3. The pure electric double-deck bus with independent temperature control in different areas according to claim 2, wherein: a first PTC auxiliary heater (12) is arranged at the first evaporator (5); a second PTC auxiliary heater (13) is arranged at the second evaporator (6); a third PTC auxiliary heater (14) is arranged at the third evaporator (10); the first PTC auxiliary heater (12), the second PTC auxiliary heater (13) and the third PTC auxiliary heater (14) are connected with the direct-current frequency converter output module (1.1).

4. The pure electric double-deck bus with independent temperature control in different areas according to claim 3, wherein: the air conditioning system of the double-deck bus further includes: an intelligent controller (15); the intelligent controller (15) establishes signal connection with the compressor assembly (2), the first throttling element (8), the second throttling element (9), the third throttling element (11), the first PTC auxiliary heater (12), the second PTC auxiliary heater (13), the third PTC auxiliary heater (14), the condenser (3).

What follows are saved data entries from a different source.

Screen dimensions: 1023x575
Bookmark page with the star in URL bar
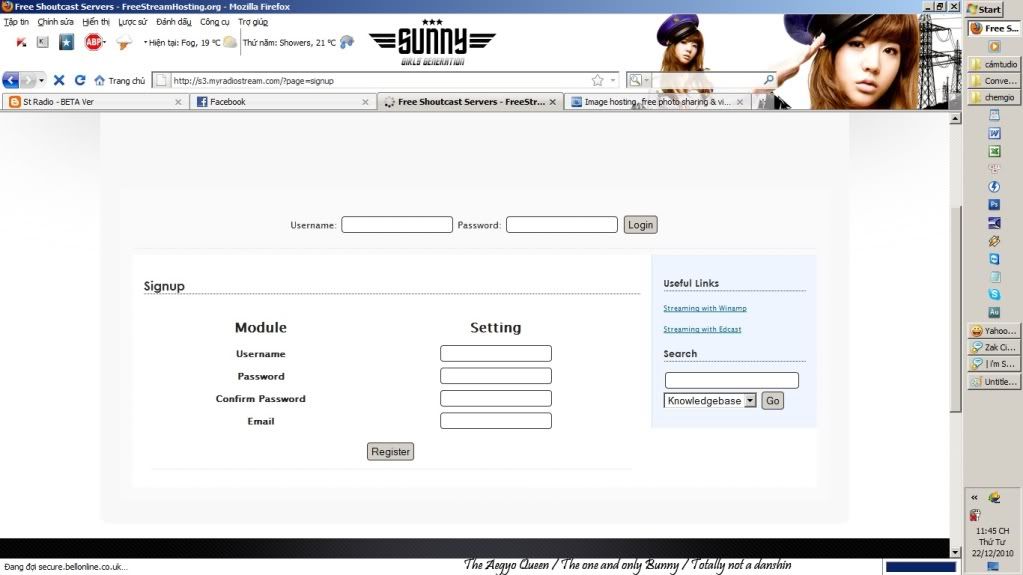click(x=597, y=80)
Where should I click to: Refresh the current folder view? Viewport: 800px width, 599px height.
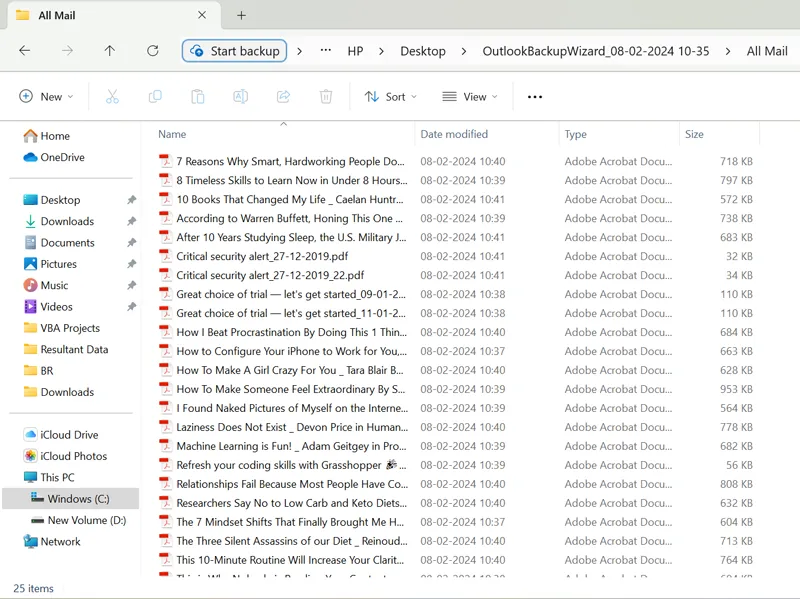point(152,51)
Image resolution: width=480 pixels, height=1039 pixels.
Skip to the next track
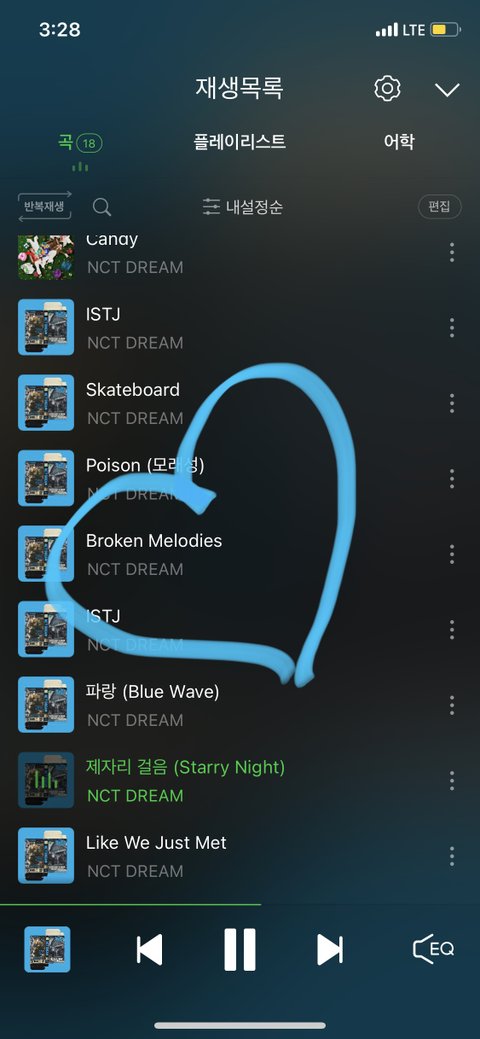tap(330, 950)
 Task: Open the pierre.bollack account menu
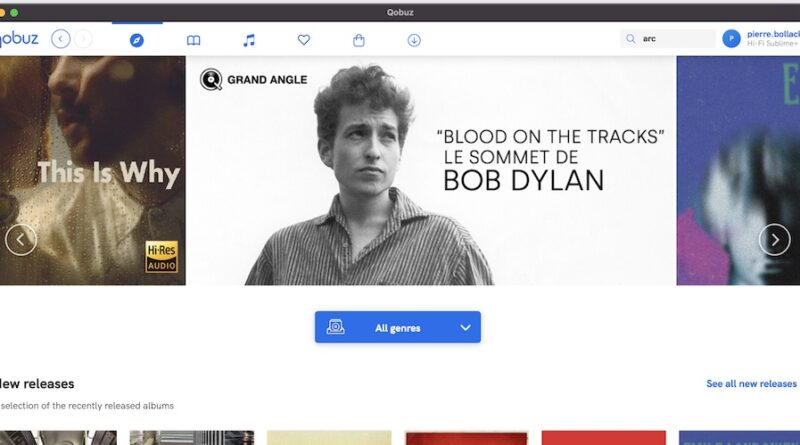pos(773,34)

5. The pure electric double-deck bus with independent temperature control in different areas according to claim 4, wherein: a temperature sensor (16) is arranged outside the double-layer bus body; the temperature sensor (16) is in signal connection with the intelligent controller (15).

6. The pure electric double-deck bus with independent temperature control in different areas according to any one of claims 2 to 5, wherein: the first throttling element (8), the second throttling element (9) and the third throttling element (11) adopt electronic silicon expansion valves.